Un article initial jugé trop limité
Dans sa version issue de la commission, l'article visait à permettre au ministre de l'Agriculture d'empêcher l'importation de denrées comportant des résidus de pesticides interdits dans l'Union européenne, afin de lutter contre la concurrence déloyale. Mais pour la députée RN Florence Goulet, cet article était « positif mais en l'état trop limité ». L'insoumise Aurélie Trouvé a estimé qu'il « brasse de l'air », arguant qu'il n'empêcherait pas « l'interdiction systématique de tout produit qui est traité avec des substances interdites en France ».
Un amendement de réécriture globale
Aurélie Trouvé a donc déposé un amendement de réécriture globale, qui interdit « l'introduction », « l'importation » et « la mise sur le marché » des « denrées alimentaires, produits agricoles, produits horticoles ou aliments pour animaux », produits à l'aide de pesticides ou de « médicaments vétérinaires dont l'utilisation est interdite en France ». Cette interdiction s'applique lorsque ces substances sont prohibées au nom de « la protection de la santé humaine, animale ou de l'environnement ».

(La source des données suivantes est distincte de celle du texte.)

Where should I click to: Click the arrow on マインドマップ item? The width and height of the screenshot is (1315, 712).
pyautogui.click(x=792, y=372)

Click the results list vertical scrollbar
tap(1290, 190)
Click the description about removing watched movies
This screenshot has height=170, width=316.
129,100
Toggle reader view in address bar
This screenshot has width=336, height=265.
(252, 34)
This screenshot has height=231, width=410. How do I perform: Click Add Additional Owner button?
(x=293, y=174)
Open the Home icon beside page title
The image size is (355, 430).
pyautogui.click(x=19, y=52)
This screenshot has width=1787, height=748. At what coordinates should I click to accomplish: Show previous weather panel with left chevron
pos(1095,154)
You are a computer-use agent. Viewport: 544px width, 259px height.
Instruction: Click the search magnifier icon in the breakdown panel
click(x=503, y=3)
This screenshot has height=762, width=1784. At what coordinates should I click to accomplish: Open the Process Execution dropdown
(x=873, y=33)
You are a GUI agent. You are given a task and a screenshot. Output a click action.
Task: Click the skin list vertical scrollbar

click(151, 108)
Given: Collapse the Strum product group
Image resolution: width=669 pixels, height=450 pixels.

L'opposition du gouvernement et du PS
La ministre Annie Genevard a répliqué : « Vous allez créer une forme de faux espoir auprès des consommateurs, puisque c'est rigoureusement interdit dans un marché unique. Et ça ne tiendra pas trois jours devant un juge ». Elle a tenté une suspension de séance pour convaincre suffisamment d'élus, mais en vain. Le PS s'est également largement opposé à une mesure « qui défie la règle européenne » et « n'aura aucune efficience », selon le député Dominique Potier.
Une adoption malgré l'opposition
Malgré cet appui, la quarantaine de parlementaires du camp gouvernemental n'a pas fait le poids face aux quelque 50 RN, 19 insoumis et 6 écologistes qui ont fait adopter l'amendement LFI. Hervé de Lépinau (RN) a argué : « Eux veulent encore davantage de surtranspositions et d'interdiction, alors que nous nous disons que nous sommes aujourd'hui à la cote d'alerte », son groupe ayant déposé des amendements dans la même veine.
Suite des débats
Les débats sur ce projet de loi reprendront jeudi à 9 heures et doivent s'étaler sur deux semaines avant un vote solennel le 2 juin, puis une transmission au Sénat.